Per lo sviluppo cognitivo degli studenti, quindi, diventa fondamentale la collaborazione. In un mondo che da sempre più importanza alle abilità sociali, afferma giustamente Andreas Schleicher, direttore di Education & skills dell’OCSE, “rimane ancora molto da fare per promuovere la competenza [ovvero il problem solving collaborativo] in maniera più sistematica nel corso del curriculum scolastico”.

 CSCW

Per imparare al meglio il come “pensare e risolvere problemi”, gli studenti hanno bisogno della guida di persone esperte nel campo. Nell’interazione continua con queste figure guida, prende forma lo sviluppo di questa skill. Occorre prendere atto, inoltre, che le interazioni sociali sono importanti nel processo di problem solving. Tramite discussioni in una comunità di pratica, si favoriscono la costruzione di conoscenza e di consapevolezza dell’apprendimento. Proprio la consapevolezza è uno degli elementi chiave che spicca in contesti di Computer Supported Collaborative Work (CSCW). Strumenti e processi di questo tipo sono ormai comuni in molti ambienti online. Porre gli studenti in situazioni in cui collaborare in rete è utile e vantaggioso, in quanto li prepara a farne uso vantaggiosamente.

Dpsi

Un interessantissimo esempio di Digital problem solving initiative (Dpsi) è nato nel 2015 su impulso del Berkman Center, il centro di ricerca che «esplora e cerca di capire il cyberspazio». Questa Dpsi coinvolge gruppi di lavoro ibridi tra studenti e fellow sulla risoluzione di problematiche digitali (e non). In tale contesto i partecipanti lavorano in team su casi digitali «praticabili e concreti».

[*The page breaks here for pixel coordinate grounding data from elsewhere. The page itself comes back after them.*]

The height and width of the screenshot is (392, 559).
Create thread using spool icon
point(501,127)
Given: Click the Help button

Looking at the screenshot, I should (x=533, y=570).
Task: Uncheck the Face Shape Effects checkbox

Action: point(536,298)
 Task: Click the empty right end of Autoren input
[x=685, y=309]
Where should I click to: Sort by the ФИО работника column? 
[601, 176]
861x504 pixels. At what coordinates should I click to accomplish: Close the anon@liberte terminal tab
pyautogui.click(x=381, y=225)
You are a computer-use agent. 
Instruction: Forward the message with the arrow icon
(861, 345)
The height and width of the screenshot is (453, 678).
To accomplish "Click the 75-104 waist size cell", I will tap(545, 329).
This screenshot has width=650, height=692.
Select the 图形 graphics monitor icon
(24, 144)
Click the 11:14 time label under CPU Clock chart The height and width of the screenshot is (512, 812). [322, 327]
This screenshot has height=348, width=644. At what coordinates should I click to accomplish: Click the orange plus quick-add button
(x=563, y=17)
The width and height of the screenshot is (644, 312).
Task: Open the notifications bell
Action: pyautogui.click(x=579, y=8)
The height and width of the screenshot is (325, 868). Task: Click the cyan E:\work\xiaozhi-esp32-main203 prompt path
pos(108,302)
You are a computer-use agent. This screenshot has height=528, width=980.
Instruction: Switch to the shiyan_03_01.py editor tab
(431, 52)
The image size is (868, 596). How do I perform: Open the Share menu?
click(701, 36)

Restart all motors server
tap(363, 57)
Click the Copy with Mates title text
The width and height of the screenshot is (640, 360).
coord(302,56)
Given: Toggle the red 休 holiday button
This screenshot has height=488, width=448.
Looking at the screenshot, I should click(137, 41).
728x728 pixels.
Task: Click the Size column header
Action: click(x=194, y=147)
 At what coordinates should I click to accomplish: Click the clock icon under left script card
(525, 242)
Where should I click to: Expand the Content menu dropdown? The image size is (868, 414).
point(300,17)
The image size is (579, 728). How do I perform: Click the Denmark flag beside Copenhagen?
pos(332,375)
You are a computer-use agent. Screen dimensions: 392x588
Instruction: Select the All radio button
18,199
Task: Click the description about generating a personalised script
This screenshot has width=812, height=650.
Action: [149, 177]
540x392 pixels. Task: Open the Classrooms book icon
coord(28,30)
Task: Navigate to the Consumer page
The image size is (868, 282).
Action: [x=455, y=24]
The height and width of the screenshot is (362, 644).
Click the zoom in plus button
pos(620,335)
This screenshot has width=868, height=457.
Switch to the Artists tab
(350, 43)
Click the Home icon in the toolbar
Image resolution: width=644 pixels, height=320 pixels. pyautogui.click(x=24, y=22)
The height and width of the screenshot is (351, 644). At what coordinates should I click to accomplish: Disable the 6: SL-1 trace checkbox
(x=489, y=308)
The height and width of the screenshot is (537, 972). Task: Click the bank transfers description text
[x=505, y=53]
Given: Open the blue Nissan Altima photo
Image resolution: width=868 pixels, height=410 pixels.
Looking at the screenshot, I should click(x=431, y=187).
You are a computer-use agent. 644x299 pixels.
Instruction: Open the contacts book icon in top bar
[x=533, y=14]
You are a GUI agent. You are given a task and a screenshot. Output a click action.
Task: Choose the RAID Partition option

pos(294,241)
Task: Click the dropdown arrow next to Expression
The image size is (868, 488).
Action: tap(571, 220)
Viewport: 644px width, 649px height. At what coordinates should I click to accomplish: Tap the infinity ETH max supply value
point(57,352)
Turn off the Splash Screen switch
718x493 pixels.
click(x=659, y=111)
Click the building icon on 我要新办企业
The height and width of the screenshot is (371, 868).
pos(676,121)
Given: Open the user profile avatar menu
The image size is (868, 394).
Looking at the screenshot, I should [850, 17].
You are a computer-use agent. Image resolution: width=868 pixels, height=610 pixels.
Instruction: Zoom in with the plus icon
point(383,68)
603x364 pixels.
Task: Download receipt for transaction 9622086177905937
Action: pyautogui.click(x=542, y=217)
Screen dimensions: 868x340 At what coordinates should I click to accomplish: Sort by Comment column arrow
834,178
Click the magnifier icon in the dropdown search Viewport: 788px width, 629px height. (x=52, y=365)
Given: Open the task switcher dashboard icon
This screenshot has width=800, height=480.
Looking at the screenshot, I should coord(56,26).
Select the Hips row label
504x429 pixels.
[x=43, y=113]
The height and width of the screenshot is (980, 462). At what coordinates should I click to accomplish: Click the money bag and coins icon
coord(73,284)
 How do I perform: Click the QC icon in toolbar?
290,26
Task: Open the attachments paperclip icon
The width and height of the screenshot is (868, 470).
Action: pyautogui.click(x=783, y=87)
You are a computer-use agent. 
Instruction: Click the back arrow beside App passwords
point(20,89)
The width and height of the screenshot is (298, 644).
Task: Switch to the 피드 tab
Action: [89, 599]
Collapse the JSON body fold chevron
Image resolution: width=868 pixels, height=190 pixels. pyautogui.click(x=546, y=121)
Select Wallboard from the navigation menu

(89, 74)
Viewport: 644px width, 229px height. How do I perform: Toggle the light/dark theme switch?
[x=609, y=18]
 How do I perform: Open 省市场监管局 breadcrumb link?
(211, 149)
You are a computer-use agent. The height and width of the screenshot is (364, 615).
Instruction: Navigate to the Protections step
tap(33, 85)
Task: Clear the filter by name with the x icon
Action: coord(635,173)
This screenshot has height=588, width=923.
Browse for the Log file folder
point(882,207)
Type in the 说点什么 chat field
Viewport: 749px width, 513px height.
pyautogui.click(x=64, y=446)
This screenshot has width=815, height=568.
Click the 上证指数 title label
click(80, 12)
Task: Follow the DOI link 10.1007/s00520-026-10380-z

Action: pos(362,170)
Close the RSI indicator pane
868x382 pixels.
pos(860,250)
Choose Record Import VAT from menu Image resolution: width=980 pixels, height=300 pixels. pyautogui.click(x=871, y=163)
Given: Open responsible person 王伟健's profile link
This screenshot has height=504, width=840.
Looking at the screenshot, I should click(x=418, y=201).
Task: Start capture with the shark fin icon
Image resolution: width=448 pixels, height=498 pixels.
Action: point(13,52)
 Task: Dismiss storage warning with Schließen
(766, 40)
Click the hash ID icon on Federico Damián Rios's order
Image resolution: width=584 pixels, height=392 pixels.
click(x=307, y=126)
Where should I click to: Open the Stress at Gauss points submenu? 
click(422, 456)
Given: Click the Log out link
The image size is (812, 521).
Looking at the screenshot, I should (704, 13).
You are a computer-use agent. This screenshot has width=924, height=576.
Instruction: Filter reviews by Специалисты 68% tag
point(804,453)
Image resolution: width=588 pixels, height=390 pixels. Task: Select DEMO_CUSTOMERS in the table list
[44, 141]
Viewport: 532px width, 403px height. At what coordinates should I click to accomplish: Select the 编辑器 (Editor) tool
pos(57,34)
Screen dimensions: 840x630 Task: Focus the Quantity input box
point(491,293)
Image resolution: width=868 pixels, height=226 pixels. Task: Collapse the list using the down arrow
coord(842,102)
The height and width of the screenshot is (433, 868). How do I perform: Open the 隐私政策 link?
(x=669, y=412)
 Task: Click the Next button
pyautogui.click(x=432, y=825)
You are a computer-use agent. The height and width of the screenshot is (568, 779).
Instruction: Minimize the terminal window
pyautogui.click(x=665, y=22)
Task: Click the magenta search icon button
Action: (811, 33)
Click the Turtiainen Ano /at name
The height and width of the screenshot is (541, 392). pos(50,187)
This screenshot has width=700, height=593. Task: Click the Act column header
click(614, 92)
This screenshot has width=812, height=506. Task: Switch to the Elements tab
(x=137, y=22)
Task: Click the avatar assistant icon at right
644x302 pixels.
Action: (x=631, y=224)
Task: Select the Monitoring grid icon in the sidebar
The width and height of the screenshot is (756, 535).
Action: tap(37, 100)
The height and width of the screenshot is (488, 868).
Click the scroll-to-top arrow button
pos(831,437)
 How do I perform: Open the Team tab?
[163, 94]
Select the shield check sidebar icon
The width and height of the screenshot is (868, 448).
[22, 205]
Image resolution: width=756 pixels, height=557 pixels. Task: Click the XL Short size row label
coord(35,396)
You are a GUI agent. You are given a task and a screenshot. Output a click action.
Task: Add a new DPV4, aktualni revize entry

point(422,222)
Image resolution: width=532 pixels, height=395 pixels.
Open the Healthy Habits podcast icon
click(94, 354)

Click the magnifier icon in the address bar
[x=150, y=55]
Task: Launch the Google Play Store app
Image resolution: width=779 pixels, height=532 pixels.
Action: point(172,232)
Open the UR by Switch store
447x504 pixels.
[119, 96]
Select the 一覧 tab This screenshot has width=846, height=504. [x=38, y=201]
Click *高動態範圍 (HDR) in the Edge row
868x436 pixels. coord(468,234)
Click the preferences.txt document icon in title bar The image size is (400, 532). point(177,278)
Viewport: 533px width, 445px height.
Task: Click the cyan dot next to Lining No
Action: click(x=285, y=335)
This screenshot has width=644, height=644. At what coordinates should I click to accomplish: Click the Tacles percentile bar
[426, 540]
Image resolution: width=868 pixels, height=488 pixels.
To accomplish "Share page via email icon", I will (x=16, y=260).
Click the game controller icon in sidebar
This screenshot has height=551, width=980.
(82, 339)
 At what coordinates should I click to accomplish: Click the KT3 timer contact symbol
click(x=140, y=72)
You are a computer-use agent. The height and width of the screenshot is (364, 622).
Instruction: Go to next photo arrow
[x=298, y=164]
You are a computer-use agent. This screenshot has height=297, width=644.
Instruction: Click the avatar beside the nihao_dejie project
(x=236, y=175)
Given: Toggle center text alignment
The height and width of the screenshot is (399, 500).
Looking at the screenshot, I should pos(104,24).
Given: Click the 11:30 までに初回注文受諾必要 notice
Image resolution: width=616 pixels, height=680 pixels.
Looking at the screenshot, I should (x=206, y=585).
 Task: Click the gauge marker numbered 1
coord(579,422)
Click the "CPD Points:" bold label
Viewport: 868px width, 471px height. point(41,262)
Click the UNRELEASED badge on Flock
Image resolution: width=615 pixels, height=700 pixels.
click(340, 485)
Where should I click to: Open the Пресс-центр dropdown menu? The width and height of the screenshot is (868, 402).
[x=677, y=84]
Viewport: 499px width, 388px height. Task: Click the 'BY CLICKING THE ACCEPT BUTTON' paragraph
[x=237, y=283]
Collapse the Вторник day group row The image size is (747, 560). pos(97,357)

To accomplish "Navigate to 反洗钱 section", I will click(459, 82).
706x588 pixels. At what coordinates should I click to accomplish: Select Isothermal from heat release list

A scuola, la Dpsi può rappresentare il salto finale dalla didattica frontale all’apprendimento attivo. La fine del nozionismo. Il docente potrà costruire delle griglie di lavoro e caricare materiale didattico di qualità. In questo modo potrà dare vita ad una aula “trasmissiva”, in cui però si possono “creare” problemi che gli studenti andranno poi a risolvere collaborativamente.

DidasCalabria offre alle scuole la possibilità di dare vita a contesti CSCW capaci di favorire la spinta in senso collaborativo dell’aula, soprattutto in modalità DaD.